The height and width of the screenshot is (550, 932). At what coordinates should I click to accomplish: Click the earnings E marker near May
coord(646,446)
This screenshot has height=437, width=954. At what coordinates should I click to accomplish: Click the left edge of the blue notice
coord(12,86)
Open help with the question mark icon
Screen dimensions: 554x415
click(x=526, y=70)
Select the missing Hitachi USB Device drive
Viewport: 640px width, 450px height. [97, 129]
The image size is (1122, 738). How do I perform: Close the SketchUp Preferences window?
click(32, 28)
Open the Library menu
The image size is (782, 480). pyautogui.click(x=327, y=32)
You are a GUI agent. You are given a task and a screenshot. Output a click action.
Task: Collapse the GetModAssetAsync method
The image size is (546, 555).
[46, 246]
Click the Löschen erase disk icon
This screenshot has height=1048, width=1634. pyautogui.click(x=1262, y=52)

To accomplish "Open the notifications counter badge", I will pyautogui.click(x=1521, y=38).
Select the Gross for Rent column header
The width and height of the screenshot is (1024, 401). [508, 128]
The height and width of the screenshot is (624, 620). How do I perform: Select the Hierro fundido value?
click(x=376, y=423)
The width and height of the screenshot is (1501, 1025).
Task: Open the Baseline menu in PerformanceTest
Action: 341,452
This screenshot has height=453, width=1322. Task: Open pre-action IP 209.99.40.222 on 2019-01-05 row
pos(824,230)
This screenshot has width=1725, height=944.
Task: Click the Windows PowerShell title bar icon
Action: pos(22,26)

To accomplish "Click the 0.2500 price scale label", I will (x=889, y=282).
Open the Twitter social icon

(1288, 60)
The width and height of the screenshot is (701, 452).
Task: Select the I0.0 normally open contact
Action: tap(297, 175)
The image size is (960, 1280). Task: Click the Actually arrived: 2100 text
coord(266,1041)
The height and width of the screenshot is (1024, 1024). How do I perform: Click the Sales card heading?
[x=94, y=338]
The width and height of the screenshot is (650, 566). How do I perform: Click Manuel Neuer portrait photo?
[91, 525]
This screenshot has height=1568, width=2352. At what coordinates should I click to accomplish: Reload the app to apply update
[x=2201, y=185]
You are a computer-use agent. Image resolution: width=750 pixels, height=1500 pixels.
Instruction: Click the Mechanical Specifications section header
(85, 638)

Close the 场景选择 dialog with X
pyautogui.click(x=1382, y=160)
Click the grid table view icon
•••
**Action item:**
Begin with the first line of the data above and, please, print each line exactly until you have printed the line containing "Task: Collapse the GetModAssetAsync method"; print nothing else.

**Task response:**
The height and width of the screenshot is (550, 932). At what coordinates should I click to accomplish: Click the earnings E marker near May
coord(646,446)
This screenshot has height=437, width=954. At what coordinates should I click to accomplish: Click the left edge of the blue notice
coord(12,86)
Open help with the question mark icon
Screen dimensions: 554x415
click(x=526, y=70)
Select the missing Hitachi USB Device drive
Viewport: 640px width, 450px height. [97, 129]
The image size is (1122, 738). How do I perform: Close the SketchUp Preferences window?
click(32, 28)
Open the Library menu
The image size is (782, 480). pyautogui.click(x=327, y=32)
You are a GUI agent. You are given a task and a screenshot. Output a click action.
Task: Collapse the GetModAssetAsync method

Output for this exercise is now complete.